▶ [Activity]: Two lines in the data below mark the range: the one with "2008 (201, 371)" and the one with "2009 (201, 363)". Return both, along with every line between them, exactly.

====================

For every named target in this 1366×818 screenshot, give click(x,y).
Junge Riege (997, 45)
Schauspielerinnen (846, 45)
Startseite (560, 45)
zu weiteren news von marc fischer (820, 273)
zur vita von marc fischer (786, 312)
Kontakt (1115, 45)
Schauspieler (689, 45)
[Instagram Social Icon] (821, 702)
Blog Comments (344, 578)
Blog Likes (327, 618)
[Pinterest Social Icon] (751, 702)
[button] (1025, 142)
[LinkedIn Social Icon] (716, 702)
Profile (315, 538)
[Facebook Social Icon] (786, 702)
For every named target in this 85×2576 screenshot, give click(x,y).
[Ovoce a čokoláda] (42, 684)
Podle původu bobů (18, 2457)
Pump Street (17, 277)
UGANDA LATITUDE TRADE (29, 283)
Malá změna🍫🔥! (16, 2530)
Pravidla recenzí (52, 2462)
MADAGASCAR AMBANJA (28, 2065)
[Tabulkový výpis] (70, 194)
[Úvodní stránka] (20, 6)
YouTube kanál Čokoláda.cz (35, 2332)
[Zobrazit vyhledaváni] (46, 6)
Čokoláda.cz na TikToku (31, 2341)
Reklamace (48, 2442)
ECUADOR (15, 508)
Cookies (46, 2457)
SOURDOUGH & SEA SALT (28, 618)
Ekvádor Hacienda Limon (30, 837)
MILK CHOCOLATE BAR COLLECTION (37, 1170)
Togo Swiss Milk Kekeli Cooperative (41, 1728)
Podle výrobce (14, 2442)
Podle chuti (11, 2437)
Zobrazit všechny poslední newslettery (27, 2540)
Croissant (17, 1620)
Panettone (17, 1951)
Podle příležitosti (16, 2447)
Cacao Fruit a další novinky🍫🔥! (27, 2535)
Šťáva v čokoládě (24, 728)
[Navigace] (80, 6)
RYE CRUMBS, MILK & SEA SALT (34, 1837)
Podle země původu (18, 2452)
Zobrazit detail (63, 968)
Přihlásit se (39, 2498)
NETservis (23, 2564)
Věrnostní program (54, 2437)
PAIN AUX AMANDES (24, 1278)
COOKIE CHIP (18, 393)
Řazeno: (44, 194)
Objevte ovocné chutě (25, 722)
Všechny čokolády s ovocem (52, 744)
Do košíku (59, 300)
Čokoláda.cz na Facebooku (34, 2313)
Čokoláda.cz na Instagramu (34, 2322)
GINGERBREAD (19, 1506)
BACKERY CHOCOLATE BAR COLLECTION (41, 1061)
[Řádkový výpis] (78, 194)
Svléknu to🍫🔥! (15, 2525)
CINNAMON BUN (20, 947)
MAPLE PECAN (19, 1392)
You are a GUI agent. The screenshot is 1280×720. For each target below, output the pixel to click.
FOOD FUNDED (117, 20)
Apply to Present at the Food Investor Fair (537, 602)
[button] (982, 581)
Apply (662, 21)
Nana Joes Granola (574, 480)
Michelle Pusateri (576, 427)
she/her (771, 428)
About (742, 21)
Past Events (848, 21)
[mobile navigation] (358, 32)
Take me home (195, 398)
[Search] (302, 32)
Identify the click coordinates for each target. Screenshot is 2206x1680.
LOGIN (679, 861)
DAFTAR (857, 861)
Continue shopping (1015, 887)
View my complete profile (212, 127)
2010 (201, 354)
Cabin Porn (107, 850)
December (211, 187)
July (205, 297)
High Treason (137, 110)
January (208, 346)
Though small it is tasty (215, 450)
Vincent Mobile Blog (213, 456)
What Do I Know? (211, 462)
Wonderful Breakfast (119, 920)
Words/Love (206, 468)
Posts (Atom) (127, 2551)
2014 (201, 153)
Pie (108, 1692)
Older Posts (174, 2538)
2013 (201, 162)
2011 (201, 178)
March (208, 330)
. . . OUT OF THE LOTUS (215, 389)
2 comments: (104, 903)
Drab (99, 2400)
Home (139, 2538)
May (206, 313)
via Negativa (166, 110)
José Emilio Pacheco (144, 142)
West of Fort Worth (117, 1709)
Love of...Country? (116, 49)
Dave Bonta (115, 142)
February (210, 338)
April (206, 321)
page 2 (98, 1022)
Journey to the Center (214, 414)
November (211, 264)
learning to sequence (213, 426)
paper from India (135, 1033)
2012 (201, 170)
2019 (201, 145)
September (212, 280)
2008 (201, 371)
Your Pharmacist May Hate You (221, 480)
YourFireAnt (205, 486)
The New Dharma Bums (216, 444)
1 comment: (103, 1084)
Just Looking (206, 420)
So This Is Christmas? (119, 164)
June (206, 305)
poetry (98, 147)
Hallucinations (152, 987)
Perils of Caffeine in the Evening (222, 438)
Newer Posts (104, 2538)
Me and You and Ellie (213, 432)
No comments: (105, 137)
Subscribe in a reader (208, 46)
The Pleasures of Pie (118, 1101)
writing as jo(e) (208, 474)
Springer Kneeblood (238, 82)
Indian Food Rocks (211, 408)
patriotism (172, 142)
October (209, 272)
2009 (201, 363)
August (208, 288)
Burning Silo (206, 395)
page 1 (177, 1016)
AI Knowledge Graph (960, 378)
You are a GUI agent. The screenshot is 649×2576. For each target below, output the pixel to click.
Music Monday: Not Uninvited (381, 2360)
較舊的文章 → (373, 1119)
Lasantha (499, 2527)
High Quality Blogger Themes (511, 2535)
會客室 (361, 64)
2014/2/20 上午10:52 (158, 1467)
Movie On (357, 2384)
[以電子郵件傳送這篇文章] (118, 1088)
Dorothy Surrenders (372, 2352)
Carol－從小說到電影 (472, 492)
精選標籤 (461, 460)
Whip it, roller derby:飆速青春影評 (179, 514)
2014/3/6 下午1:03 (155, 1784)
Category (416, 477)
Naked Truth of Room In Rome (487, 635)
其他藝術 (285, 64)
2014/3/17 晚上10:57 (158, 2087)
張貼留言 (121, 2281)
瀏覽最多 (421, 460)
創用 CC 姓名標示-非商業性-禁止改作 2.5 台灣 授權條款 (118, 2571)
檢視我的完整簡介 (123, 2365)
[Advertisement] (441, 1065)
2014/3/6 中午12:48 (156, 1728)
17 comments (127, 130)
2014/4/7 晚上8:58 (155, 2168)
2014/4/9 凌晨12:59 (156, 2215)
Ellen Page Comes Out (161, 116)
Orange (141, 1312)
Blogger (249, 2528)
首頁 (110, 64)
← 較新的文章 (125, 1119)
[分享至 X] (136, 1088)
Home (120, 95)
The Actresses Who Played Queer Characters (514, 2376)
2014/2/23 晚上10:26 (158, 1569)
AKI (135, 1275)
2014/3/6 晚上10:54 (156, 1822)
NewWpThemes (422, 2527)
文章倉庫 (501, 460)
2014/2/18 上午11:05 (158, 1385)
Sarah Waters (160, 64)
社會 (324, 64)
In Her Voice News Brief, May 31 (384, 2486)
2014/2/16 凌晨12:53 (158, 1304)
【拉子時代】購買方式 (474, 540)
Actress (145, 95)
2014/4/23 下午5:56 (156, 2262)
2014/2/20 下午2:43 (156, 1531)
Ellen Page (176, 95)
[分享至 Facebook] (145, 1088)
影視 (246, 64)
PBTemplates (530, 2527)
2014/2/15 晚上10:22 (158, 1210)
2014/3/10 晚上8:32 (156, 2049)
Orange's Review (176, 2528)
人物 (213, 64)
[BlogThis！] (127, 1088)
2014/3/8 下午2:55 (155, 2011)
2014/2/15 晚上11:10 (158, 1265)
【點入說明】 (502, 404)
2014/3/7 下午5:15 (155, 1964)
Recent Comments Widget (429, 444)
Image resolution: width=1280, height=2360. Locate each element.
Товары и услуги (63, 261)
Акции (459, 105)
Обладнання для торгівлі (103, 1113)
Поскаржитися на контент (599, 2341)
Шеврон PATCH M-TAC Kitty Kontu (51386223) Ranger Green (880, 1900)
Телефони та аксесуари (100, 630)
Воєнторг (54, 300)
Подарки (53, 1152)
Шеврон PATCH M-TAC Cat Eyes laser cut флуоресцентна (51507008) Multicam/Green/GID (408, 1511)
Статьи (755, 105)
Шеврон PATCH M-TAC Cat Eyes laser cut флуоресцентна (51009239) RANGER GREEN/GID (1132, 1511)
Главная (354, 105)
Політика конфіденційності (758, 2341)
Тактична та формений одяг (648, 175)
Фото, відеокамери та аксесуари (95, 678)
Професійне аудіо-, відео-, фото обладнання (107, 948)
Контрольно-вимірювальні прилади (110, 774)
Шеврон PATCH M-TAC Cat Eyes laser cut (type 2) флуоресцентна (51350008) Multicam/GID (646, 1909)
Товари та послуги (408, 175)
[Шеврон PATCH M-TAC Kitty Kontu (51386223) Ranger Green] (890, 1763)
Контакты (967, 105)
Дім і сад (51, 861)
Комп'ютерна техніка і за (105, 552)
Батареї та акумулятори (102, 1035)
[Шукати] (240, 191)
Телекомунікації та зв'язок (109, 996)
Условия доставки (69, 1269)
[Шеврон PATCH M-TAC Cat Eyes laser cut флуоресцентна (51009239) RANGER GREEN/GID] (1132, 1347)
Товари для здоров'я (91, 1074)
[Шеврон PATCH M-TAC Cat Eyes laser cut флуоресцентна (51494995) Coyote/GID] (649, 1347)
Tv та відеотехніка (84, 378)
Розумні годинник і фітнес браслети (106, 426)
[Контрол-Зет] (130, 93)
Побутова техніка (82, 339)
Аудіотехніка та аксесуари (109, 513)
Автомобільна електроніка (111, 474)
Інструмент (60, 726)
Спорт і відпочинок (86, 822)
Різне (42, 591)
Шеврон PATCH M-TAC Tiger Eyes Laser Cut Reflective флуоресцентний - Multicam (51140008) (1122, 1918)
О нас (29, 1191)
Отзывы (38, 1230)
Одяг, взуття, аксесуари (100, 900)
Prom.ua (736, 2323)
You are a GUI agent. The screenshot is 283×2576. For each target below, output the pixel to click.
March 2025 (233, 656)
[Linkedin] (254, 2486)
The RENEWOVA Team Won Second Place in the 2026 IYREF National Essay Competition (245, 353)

====================

▶ [Answer for this exercise]:
2008 (201, 371)
Your Pharmacist May Hate You (221, 480)
YourFireAnt (205, 486)
The New Dharma Bums (216, 444)
1 comment: (103, 1084)
Just Looking (206, 420)
So This Is Christmas? (119, 164)
June (206, 305)
poetry (98, 147)
Hallucinations (152, 987)
Perils of Caffeine in the Evening (222, 438)
Newer Posts (104, 2538)
Me and You and Ellie (213, 432)
No comments: (105, 137)
Subscribe in a reader (208, 46)
The Pleasures of Pie (118, 1101)
writing as jo(e) (208, 474)
Springer Kneeblood (238, 82)
Indian Food Rocks (211, 408)
patriotism (172, 142)
October (209, 272)
2009 (201, 363)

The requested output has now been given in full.